Ein ideales freifunk Mesh besteht aus autonomen, vom User selbstverwalteten Routern auf jedem einzelnen Fensterbrett einer Strasse und eines Kiezes; eine Meshwolke, die die Menschen lokal vernetzt – eine alternative offene Infrastruktur im urbanen Nachbarschaftsraum. Alle darüber hinaus von einzelnen angebotene Dienste und Gateways innerhalb dieses Mesh’ sind quasi Extras, die sich das offene freifunk Netz lediglich als Transportnetz zu nutze machen. Darum kann auch auf das schon erwähnte Pico Peering Agreement im freifunk an keiner Stelle verzichtet werden.

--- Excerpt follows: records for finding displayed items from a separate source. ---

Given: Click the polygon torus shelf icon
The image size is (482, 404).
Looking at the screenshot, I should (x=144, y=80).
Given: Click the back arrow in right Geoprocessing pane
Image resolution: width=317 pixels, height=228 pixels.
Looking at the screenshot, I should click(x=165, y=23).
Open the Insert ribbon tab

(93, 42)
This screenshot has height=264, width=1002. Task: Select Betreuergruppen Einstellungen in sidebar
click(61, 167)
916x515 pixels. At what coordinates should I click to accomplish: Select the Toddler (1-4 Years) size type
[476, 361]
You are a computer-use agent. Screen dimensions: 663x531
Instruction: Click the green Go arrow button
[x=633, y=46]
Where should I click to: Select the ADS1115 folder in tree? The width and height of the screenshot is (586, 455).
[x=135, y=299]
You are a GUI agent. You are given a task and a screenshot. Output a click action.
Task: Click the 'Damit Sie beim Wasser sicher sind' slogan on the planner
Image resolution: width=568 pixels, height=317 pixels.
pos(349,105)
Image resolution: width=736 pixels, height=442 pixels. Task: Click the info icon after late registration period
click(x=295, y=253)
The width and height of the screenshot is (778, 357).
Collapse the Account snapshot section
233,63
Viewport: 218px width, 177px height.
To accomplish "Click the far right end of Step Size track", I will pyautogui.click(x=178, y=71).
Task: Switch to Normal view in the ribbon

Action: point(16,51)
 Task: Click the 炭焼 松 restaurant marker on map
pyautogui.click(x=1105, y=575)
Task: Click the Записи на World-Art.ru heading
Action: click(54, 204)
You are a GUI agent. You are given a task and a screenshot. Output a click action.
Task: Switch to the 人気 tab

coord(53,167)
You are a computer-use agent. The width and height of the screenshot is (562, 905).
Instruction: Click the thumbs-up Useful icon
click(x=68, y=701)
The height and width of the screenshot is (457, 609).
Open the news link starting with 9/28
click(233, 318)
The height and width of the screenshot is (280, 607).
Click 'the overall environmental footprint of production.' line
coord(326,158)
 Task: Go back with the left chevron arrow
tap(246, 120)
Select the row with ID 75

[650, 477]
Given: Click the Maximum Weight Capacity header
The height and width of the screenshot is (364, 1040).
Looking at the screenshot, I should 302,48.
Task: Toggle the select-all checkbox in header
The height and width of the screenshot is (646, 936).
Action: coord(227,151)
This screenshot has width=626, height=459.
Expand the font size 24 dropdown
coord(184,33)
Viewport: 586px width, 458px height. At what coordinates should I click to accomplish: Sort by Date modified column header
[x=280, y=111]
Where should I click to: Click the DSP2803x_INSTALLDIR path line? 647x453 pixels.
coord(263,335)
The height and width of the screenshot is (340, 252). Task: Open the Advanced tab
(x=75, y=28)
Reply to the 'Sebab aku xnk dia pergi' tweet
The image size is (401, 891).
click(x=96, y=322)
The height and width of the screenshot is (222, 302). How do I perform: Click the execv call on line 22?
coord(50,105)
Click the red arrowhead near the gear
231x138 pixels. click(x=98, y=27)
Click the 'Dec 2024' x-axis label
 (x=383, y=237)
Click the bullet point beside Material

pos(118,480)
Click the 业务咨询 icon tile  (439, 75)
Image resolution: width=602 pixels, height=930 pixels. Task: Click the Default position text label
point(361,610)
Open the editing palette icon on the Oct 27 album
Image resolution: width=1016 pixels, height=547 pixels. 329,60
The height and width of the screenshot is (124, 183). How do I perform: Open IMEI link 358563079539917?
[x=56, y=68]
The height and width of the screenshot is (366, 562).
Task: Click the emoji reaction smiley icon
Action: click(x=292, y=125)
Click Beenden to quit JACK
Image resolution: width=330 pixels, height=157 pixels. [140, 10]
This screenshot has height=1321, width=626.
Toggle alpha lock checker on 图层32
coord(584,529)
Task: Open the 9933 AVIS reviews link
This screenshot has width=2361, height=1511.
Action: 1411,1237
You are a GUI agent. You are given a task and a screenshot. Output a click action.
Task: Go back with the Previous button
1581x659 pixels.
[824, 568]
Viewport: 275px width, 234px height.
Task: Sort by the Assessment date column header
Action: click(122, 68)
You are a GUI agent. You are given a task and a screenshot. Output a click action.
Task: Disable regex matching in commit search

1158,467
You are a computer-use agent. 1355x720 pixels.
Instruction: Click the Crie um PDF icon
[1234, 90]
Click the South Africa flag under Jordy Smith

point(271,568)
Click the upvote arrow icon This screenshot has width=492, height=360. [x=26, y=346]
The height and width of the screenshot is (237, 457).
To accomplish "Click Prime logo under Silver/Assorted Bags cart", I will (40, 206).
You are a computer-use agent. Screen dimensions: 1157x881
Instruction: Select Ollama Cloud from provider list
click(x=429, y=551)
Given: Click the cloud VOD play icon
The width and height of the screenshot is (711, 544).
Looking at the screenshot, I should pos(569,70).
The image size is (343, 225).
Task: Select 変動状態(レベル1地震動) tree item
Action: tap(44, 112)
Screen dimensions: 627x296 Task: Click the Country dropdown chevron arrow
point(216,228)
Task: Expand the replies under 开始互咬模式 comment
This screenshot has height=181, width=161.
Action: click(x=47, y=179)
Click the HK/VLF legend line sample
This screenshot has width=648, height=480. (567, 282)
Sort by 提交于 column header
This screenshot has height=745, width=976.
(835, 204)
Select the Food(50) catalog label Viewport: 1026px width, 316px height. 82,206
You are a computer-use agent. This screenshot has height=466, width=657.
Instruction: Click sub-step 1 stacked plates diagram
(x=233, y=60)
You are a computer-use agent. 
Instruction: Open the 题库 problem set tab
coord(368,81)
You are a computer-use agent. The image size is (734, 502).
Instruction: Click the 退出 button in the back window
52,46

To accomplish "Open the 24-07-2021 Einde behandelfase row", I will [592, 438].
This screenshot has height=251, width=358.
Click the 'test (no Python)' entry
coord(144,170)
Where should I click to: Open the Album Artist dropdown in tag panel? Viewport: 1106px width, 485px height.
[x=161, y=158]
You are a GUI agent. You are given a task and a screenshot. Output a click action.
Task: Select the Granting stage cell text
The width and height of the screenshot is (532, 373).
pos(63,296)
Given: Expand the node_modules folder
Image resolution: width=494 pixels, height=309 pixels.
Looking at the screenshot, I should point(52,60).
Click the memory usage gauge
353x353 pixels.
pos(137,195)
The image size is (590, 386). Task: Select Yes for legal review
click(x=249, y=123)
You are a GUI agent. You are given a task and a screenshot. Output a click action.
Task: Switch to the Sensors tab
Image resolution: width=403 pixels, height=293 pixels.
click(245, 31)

Wer jetzt die freifunk Idee und ihren Namen benutzt, um regulierte und zentralisierte Hot-Spot Wolken zu bauen oder lokale ISP-Instanzen zu gründen, der verschenkt fahrlässig zuvor mühsam erkämpften politischen und sozialen Raum, den die freifunk Community mit ihrer Idee immer schon definiert hatte. Lokale, selbstverwaltete und nicht-kommerzielle ISPs sind wichtig und wünschenswert. Allerdings haben sie bezüglich ihres Designs und ihrer Funktion nichts mehr mit der ursprünglichen freifunk Vision zu tun. freifunk kann per Definition niemals ISP sein.

Und auch per default eingeschaltete automatische Updatefunktionen in der Firmware, sowie hinterlegte Keys sind nicht mit der Idee einer freien, selbstbestimmten und dezentralen Netzwerkstruktur vereinbar. Die Hoheit über seinen Knoten liegt bei UserIn.

Lasst uns wieder unregulierte Netze bauen, freie freifunk Netze.